====== Information supplied ======

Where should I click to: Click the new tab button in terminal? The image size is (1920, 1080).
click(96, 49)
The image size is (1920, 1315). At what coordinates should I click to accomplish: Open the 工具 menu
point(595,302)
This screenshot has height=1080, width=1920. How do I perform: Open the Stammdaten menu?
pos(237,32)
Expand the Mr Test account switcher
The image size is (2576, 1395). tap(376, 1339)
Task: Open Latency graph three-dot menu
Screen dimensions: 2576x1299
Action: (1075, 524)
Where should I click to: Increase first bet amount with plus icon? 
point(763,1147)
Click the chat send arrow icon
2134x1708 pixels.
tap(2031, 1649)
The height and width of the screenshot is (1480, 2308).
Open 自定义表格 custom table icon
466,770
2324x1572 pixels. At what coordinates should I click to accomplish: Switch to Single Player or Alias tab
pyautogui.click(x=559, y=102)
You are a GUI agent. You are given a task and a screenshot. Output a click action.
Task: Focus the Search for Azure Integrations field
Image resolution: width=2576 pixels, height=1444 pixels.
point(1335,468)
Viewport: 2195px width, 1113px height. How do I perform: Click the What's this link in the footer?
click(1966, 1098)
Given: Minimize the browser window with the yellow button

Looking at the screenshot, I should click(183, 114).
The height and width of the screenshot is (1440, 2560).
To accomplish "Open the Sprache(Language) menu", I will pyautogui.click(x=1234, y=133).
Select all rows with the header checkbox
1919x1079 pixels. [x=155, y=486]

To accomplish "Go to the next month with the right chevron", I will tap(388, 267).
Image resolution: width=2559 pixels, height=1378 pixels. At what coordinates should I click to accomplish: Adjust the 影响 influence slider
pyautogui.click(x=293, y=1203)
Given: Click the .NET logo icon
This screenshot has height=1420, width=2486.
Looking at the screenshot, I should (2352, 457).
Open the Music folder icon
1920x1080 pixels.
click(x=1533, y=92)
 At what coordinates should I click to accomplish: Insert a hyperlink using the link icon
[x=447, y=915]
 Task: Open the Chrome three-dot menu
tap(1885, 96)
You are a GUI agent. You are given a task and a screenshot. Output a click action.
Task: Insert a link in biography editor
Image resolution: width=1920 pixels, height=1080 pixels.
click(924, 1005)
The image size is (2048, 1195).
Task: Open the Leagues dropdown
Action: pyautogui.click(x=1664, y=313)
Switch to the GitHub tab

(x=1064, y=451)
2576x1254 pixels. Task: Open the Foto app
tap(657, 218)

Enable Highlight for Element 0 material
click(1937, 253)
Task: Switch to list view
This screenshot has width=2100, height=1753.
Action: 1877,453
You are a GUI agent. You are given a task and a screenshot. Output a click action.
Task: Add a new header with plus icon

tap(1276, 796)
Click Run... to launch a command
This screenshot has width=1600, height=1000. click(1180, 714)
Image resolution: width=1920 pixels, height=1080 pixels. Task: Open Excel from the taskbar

======

> [What you need to do]:
Would you please repeat the entire listing above exactly?

> [Problem solution]:
Where should I click to: Click the new tab button in terminal? The image size is (1920, 1080).
click(96, 49)
The image size is (1920, 1315). At what coordinates should I click to accomplish: Open the 工具 menu
point(595,302)
This screenshot has height=1080, width=1920. How do I perform: Open the Stammdaten menu?
pos(237,32)
Expand the Mr Test account switcher
The image size is (2576, 1395). tap(376, 1339)
Task: Open Latency graph three-dot menu
Screen dimensions: 2576x1299
Action: (1075, 524)
Where should I click to: Increase first bet amount with plus icon? 
point(763,1147)
Click the chat send arrow icon
2134x1708 pixels.
tap(2031, 1649)
The height and width of the screenshot is (1480, 2308).
Open 自定义表格 custom table icon
466,770
2324x1572 pixels. At what coordinates should I click to accomplish: Switch to Single Player or Alias tab
pyautogui.click(x=559, y=102)
You are a GUI agent. You are given a task and a screenshot. Output a click action.
Task: Focus the Search for Azure Integrations field
Image resolution: width=2576 pixels, height=1444 pixels.
point(1335,468)
Viewport: 2195px width, 1113px height. How do I perform: Click the What's this link in the footer?
click(1966, 1098)
Given: Minimize the browser window with the yellow button

Looking at the screenshot, I should click(183, 114).
The height and width of the screenshot is (1440, 2560).
To accomplish "Open the Sprache(Language) menu", I will pyautogui.click(x=1234, y=133).
Select all rows with the header checkbox
1919x1079 pixels. [x=155, y=486]

To accomplish "Go to the next month with the right chevron", I will tap(388, 267).
Image resolution: width=2559 pixels, height=1378 pixels. At what coordinates should I click to accomplish: Adjust the 影响 influence slider
pyautogui.click(x=293, y=1203)
Given: Click the .NET logo icon
This screenshot has height=1420, width=2486.
Looking at the screenshot, I should (2352, 457).
Open the Music folder icon
1920x1080 pixels.
click(x=1533, y=92)
 At what coordinates should I click to accomplish: Insert a hyperlink using the link icon
[x=447, y=915]
 Task: Open the Chrome three-dot menu
tap(1885, 96)
You are a GUI agent. You are given a task and a screenshot. Output a click action.
Task: Insert a link in biography editor
Image resolution: width=1920 pixels, height=1080 pixels.
click(924, 1005)
The image size is (2048, 1195).
Task: Open the Leagues dropdown
Action: pyautogui.click(x=1664, y=313)
Switch to the GitHub tab

(x=1064, y=451)
2576x1254 pixels. Task: Open the Foto app
tap(657, 218)

Enable Highlight for Element 0 material
click(1937, 253)
Task: Switch to list view
This screenshot has width=2100, height=1753.
Action: 1877,453
You are a GUI agent. You are given a task and a screenshot. Output a click action.
Task: Add a new header with plus icon

tap(1276, 796)
Click Run... to launch a command
This screenshot has width=1600, height=1000. click(1180, 714)
Image resolution: width=1920 pixels, height=1080 pixels. Task: Open Excel from the taskbar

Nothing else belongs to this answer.